Stored data entries:
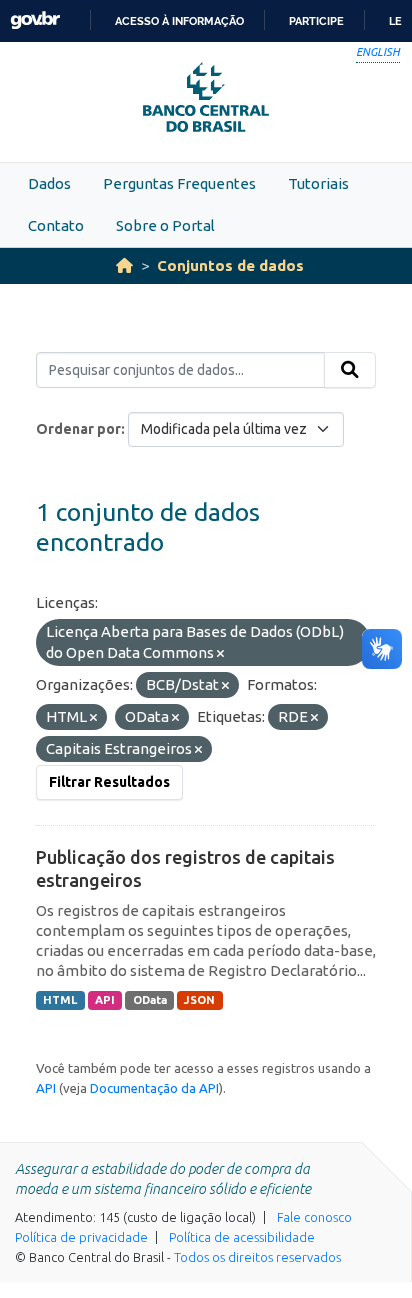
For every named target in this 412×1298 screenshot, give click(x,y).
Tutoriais (318, 183)
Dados (49, 183)
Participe (316, 21)
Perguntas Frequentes (179, 183)
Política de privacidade (81, 1237)
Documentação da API (154, 1088)
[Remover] (220, 654)
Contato (56, 225)
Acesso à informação (179, 21)
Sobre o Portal (165, 225)
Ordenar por (78, 429)
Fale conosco (314, 1217)
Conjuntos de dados (230, 265)
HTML (60, 1000)
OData (150, 1000)
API (105, 1000)
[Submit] (350, 370)
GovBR (35, 20)
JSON (199, 1000)
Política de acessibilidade (242, 1237)
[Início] (124, 265)
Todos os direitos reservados (257, 1257)
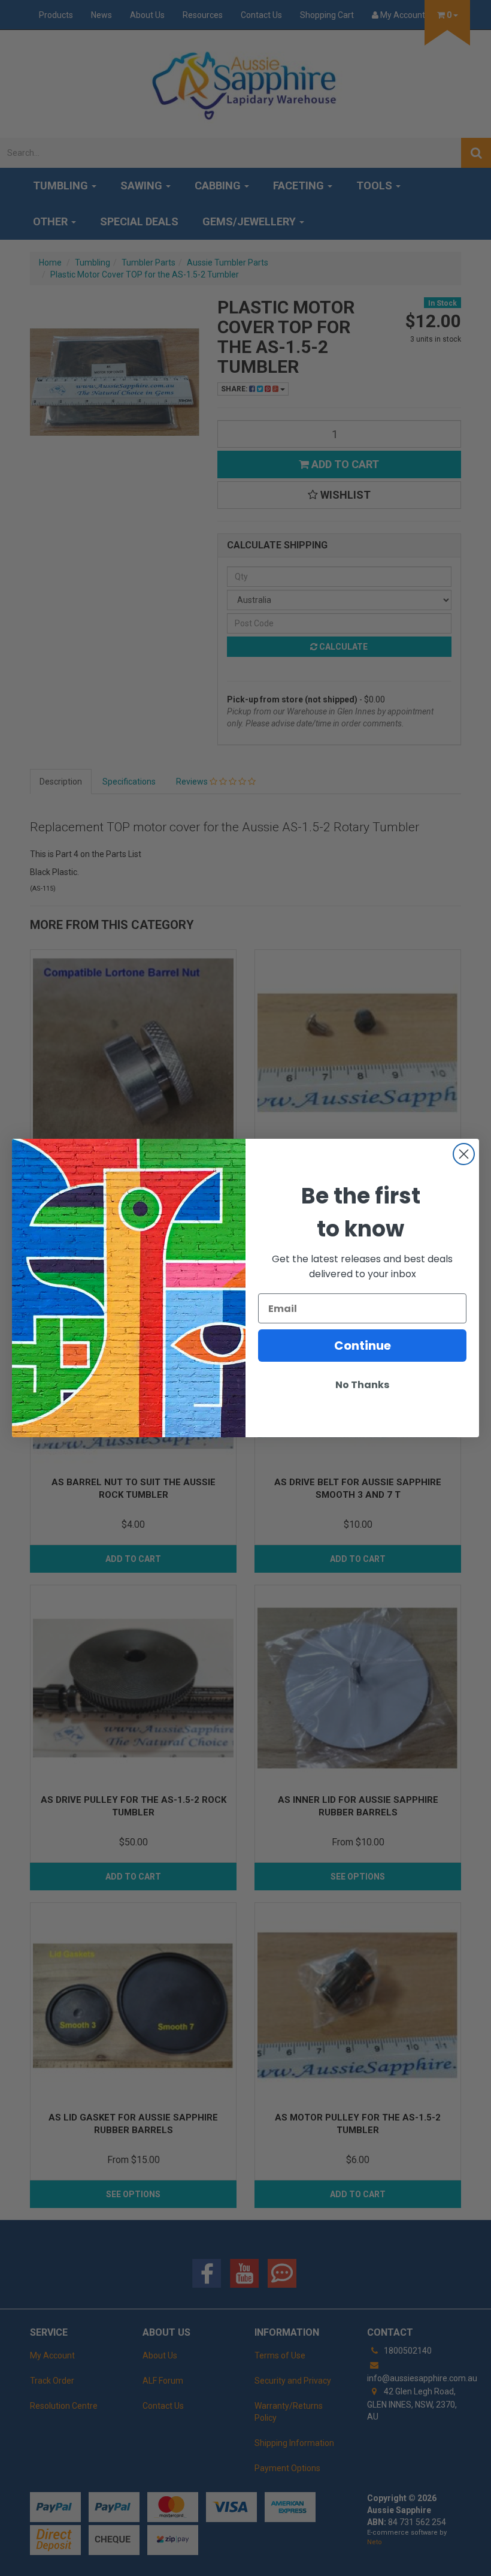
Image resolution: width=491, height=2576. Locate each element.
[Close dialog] (463, 1154)
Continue (362, 1345)
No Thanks (362, 1385)
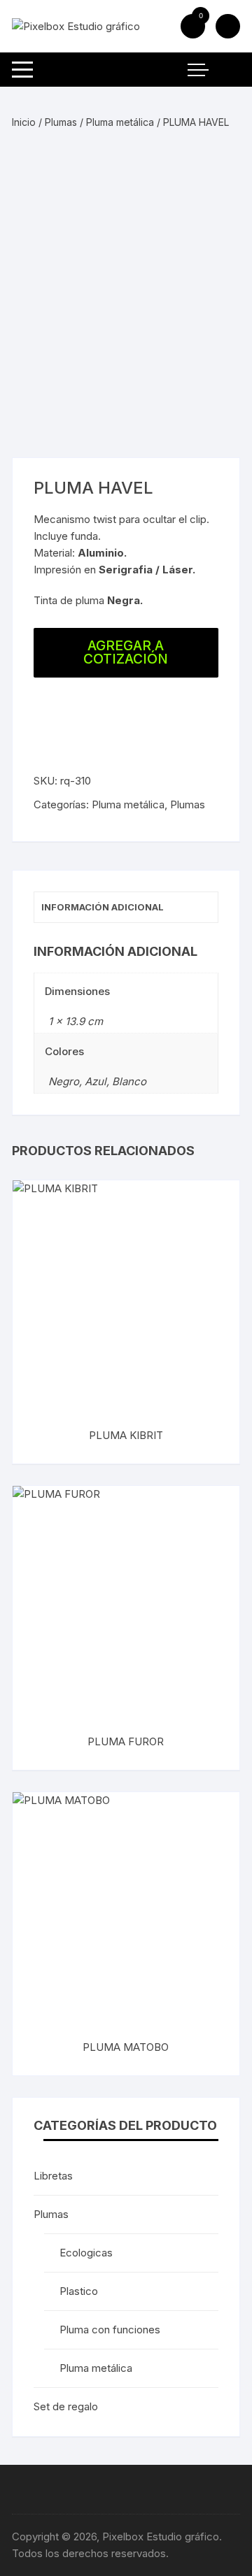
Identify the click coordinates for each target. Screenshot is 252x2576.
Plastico (78, 2291)
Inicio (24, 122)
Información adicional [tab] (102, 907)
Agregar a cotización (125, 652)
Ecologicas (86, 2252)
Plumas (61, 122)
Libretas (53, 2175)
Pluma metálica (120, 122)
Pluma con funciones (109, 2329)
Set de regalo (66, 2406)
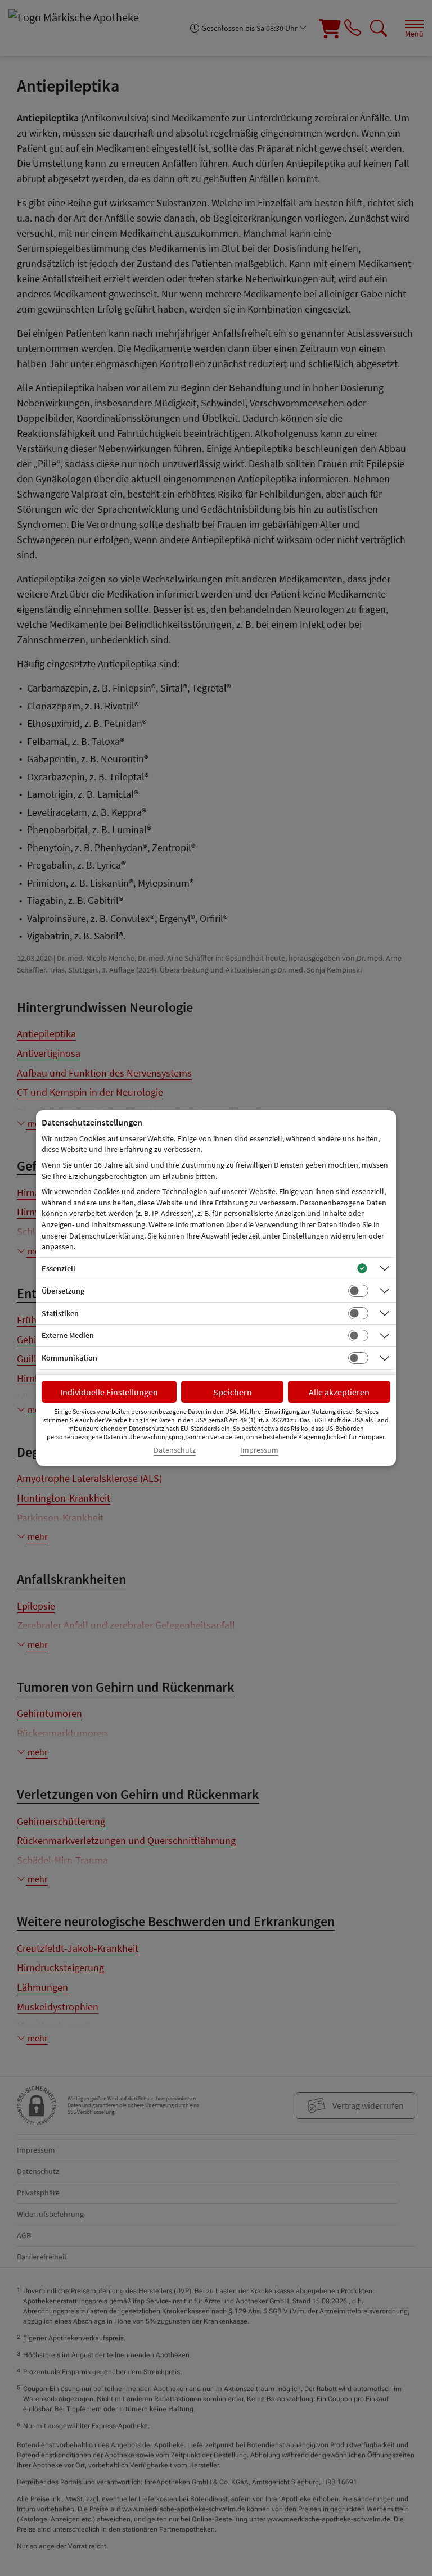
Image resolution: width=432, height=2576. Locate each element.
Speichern (232, 1392)
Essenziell (58, 1268)
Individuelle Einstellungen (109, 1392)
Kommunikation (69, 1358)
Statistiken (60, 1313)
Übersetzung (63, 1291)
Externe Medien (68, 1335)
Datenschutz (175, 1450)
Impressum (259, 1450)
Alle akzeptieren (339, 1392)
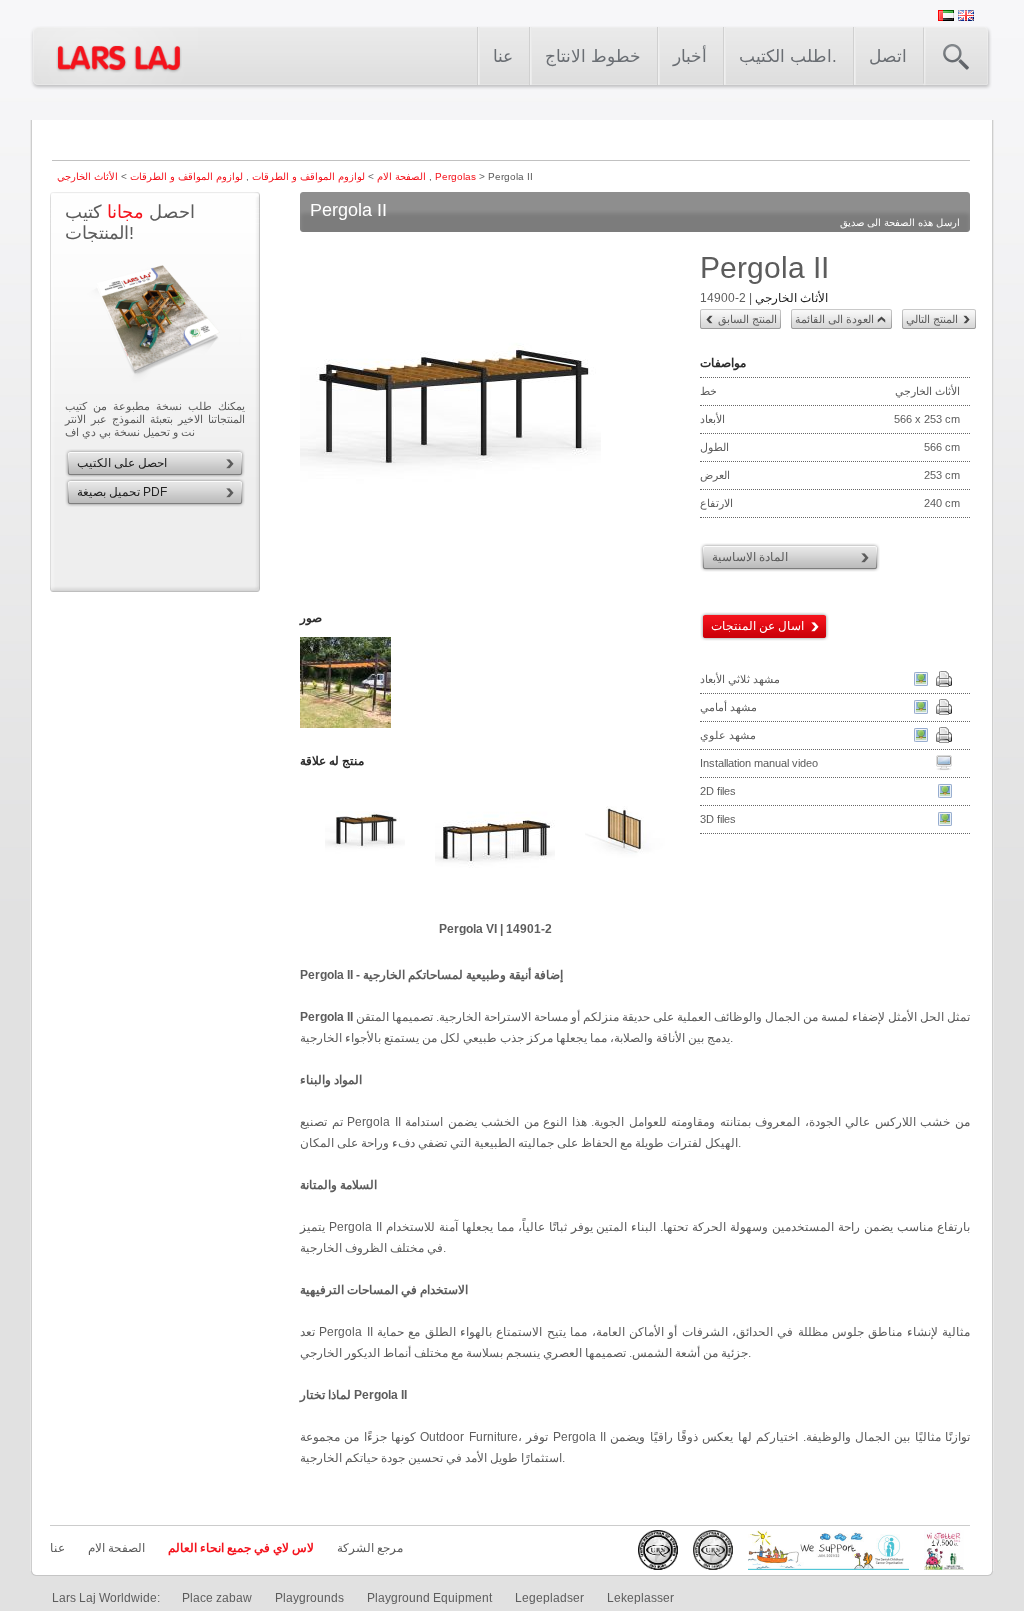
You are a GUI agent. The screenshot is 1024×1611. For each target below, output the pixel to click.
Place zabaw (217, 1598)
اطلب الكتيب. (788, 56)
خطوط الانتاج (593, 56)
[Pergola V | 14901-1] (365, 845)
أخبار (690, 56)
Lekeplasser (640, 1598)
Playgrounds (309, 1598)
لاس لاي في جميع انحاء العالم (241, 1548)
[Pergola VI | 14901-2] (495, 845)
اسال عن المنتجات (757, 626)
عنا (503, 56)
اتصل (888, 56)
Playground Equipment (429, 1598)
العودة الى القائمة (834, 319)
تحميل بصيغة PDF (122, 492)
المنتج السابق (747, 319)
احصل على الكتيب (122, 463)
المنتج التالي (932, 319)
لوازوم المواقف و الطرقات (307, 176)
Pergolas (455, 176)
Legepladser (549, 1598)
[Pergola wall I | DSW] (625, 845)
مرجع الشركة (370, 1548)
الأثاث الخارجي (791, 298)
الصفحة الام (401, 176)
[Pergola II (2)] (346, 726)
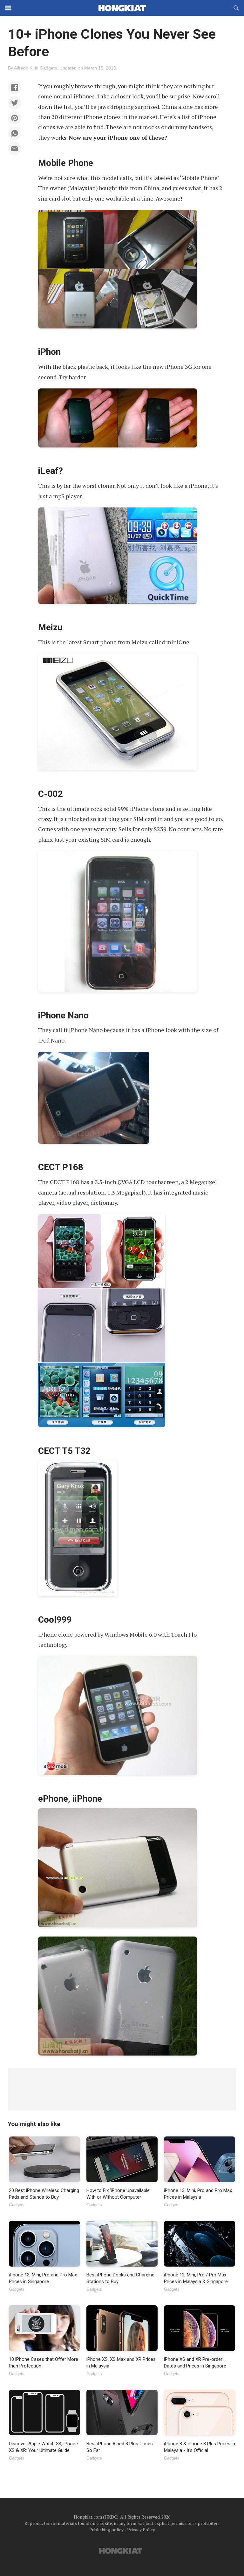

YOUR ASSIGNMENT: Each entry should come back exactly as written, with its pictures omitted.

OUTPUT BELOW:
For every named target in this 412×1298 screenshot, give click(x,y).
Tutoriais (318, 183)
Dados (49, 183)
Participe (316, 21)
Perguntas Frequentes (179, 183)
Política de privacidade (81, 1237)
Documentação da API (154, 1088)
[Remover] (220, 654)
Contato (56, 225)
Acesso à informação (179, 21)
Sobre o Portal (165, 225)
Ordenar por (78, 429)
Fale conosco (314, 1217)
Conjuntos de dados (230, 265)
HTML (60, 1000)
OData (150, 1000)
API (105, 1000)
[Submit] (350, 370)
GovBR (35, 20)
JSON (199, 1000)
Política de acessibilidade (242, 1237)
[Início] (124, 265)
Todos os direitos reservados (257, 1257)
Image resolution: width=491, height=2576. Locate each element.
[Close dialog] (463, 1154)
Continue (362, 1345)
No Thanks (362, 1385)
Identify the click coordinates for each target. Screenshot is 252x2576.
Plastico (78, 2291)
Inicio (24, 122)
Información adicional [tab] (102, 907)
Agregar a cotización (125, 652)
Ecologicas (86, 2252)
Plumas (61, 122)
Libretas (53, 2175)
Pluma metálica (120, 122)
Pluma con funciones (109, 2329)
Set de regalo (66, 2406)
Image resolution: width=432, height=2576. Locate each element.
Speichern (232, 1392)
Essenziell (58, 1268)
Individuelle Einstellungen (109, 1392)
Kommunikation (69, 1358)
Statistiken (60, 1313)
Übersetzung (63, 1291)
Externe Medien (68, 1335)
Datenschutz (175, 1450)
Impressum (259, 1450)
Alle akzeptieren (339, 1392)
You are a GUI agent. The screenshot is 1024×1611. For each target below, output the pixel to click.
Place zabaw (217, 1598)
اطلب الكتيب. (788, 56)
خطوط الانتاج (593, 56)
[Pergola V | 14901-1] (365, 845)
أخبار (690, 56)
Lekeplasser (640, 1598)
Playgrounds (309, 1598)
لاس لاي في جميع انحاء العالم (241, 1548)
[Pergola VI | 14901-2] (495, 845)
اسال عن المنتجات (757, 626)
عنا (503, 56)
اتصل (888, 56)
Playground Equipment (429, 1598)
العودة الى القائمة (834, 319)
تحميل بصيغة PDF (122, 492)
المنتج السابق (747, 319)
احصل على الكتيب (122, 463)
المنتج التالي (932, 319)
لوازوم المواقف و الطرقات (307, 176)
Pergolas (455, 176)
Legepladser (549, 1598)
[Pergola wall I | DSW] (625, 845)
مرجع الشركة (370, 1548)
الأثاث الخارجي (791, 298)
الصفحة الام (401, 176)
[Pergola II (2)] (346, 726)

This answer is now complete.